Indeed, the triumph of Gauvain is a triumph of the moral conscience, the light which is said to come from the great Unknown, over the dismal times of revolution and internecine strife, “in the midst of the conflagration of all enmity and all vengeance, [...] at that instant [...] when everything becomes a projectile [...], when [...] justice, honesty, and truth are lost sight of [...]” To Hugo, the Revolution is a tempest, in the midst of which we find its tragic actors, forbidding figures as Cimourdain, Lantenac, and the delegates of the Convention, some supremely sublime, some utterly grotesque, and many both: “a pile of heroes, a herd of cowards.” But, at the same time, “The eternal serenity does not suffer from these north winds. Above Revolutions, Truth and Justice reign, as the starry heavens above the tempest.” Gauvain finally comes to peace with this realisation, and we hear him saying, “Moreover, what is the tempest to me, if I have the compass? And what difference can events make to me, if I have my conscience?”

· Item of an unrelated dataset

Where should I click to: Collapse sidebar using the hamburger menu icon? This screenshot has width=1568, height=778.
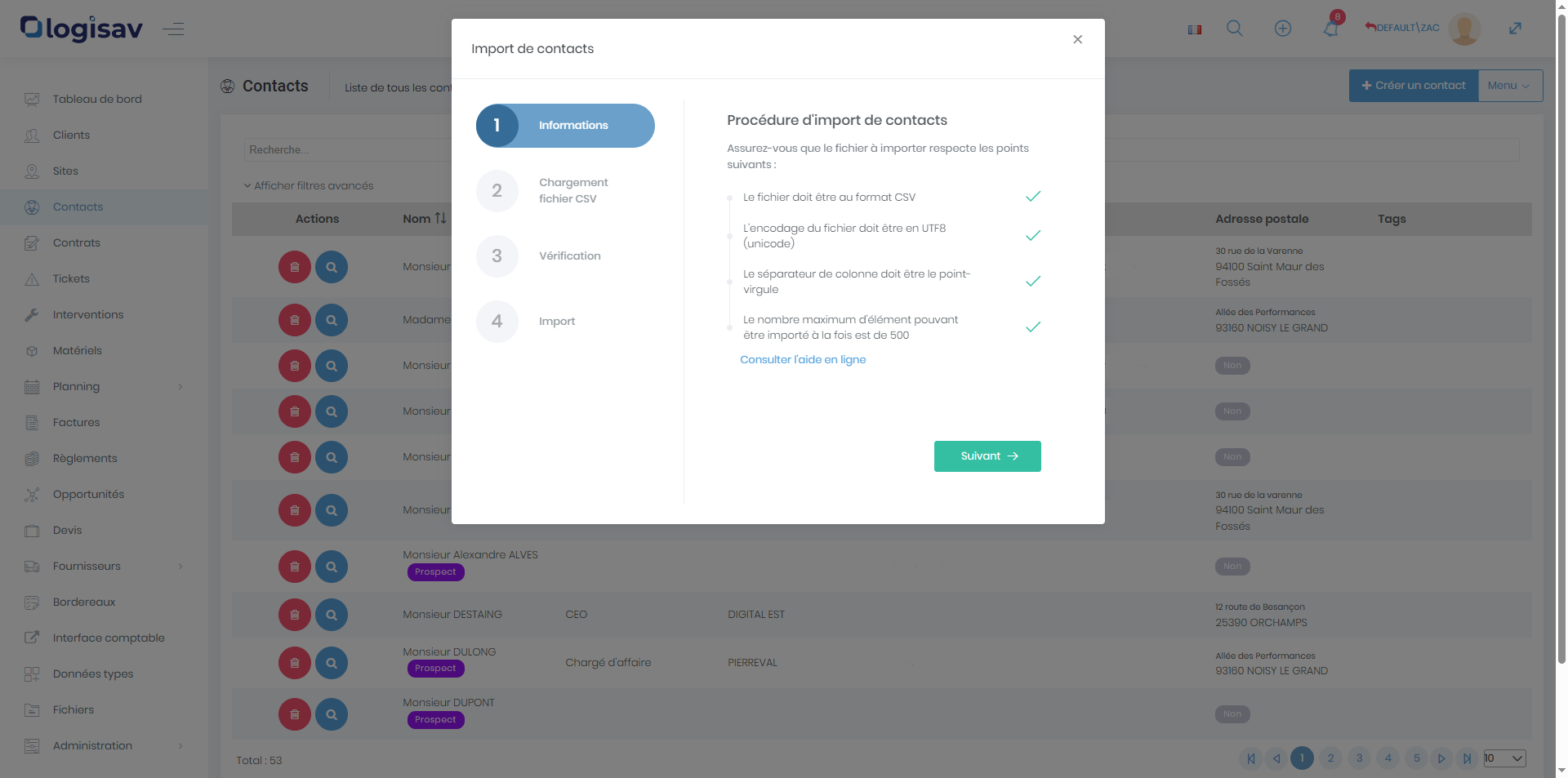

But Ninety-Three is, after all, a tragic book. We might ask whether it is not the case that Gauvain is too much of an idealist. He wishes to found a Republic of Intellect, where perpetual peace eliminates all war, and where man, having passed through the instruction of family, master, country, and humanity, finally arrives at God. “Gauvain, come back to earth,” says Cimourdain. To this Gauvain cannot make a reply. He can only point us upwards, by self-denial, and by his love, towards the ideal.
And the task of the novel is no more than this, this reminder of the reality of life. The drama was created, as the Preface to Cromwell declares, “On the day when Christianity said to man: ‘Thou art [...] made up of two beings, one perishable, the other immortal, [...] one enslaved by appetites, cravings and passions, the other borne aloft on the wings of enthusiasm and reverie—in a word, the one always stooping toward the earth, its mother, the other always darting up toward heaven, its fatherland.’” And did not Ninety-Three achieve this? The legend of La Vendée, like the stage, takes crude history and distills from it reality. Let us conclude with this passage from the novel itself:
“Still, history and legend have the same end, depicting [the] man eternal in the man of the passing moment.”